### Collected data
_ _ _

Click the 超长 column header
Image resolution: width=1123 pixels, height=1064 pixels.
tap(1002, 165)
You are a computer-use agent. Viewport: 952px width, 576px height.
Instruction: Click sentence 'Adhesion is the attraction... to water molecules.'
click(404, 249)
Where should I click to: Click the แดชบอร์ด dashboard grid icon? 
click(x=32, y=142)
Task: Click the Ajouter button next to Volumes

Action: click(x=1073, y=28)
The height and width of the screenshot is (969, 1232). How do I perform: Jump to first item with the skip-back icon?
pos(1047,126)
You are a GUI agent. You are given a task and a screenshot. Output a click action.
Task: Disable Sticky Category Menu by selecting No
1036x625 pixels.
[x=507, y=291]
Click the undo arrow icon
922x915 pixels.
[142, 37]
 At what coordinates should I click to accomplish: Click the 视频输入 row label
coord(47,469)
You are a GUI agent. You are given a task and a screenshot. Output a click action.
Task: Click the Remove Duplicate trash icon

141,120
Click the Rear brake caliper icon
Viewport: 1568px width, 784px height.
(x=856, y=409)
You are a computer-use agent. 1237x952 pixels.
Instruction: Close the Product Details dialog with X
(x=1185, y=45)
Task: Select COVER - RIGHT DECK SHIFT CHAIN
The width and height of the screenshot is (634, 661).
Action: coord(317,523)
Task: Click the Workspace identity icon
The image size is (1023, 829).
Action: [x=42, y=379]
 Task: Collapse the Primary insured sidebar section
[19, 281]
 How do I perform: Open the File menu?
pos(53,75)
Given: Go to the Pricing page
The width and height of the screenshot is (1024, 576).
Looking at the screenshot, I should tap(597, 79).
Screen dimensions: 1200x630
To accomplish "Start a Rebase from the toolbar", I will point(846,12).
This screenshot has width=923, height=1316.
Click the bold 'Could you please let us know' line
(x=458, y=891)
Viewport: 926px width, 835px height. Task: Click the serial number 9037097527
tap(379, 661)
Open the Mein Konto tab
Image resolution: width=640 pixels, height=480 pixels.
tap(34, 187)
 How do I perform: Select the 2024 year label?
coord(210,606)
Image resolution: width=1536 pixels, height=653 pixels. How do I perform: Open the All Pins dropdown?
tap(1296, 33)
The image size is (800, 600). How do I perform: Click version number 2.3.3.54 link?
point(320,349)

_ _ _

### Aim of the exercise
Lines of the data above that include the string "agent" must each be copied.

### Exercise output
You are a computer-use agent. Viewport: 952px width, 576px height.
You are a GUI agent. You are given a task and a screenshot. Output a click action.
You are a GUI agent. You are given a task and a screenshot. Output a click action.
You are a computer-use agent. 1237x952 pixels.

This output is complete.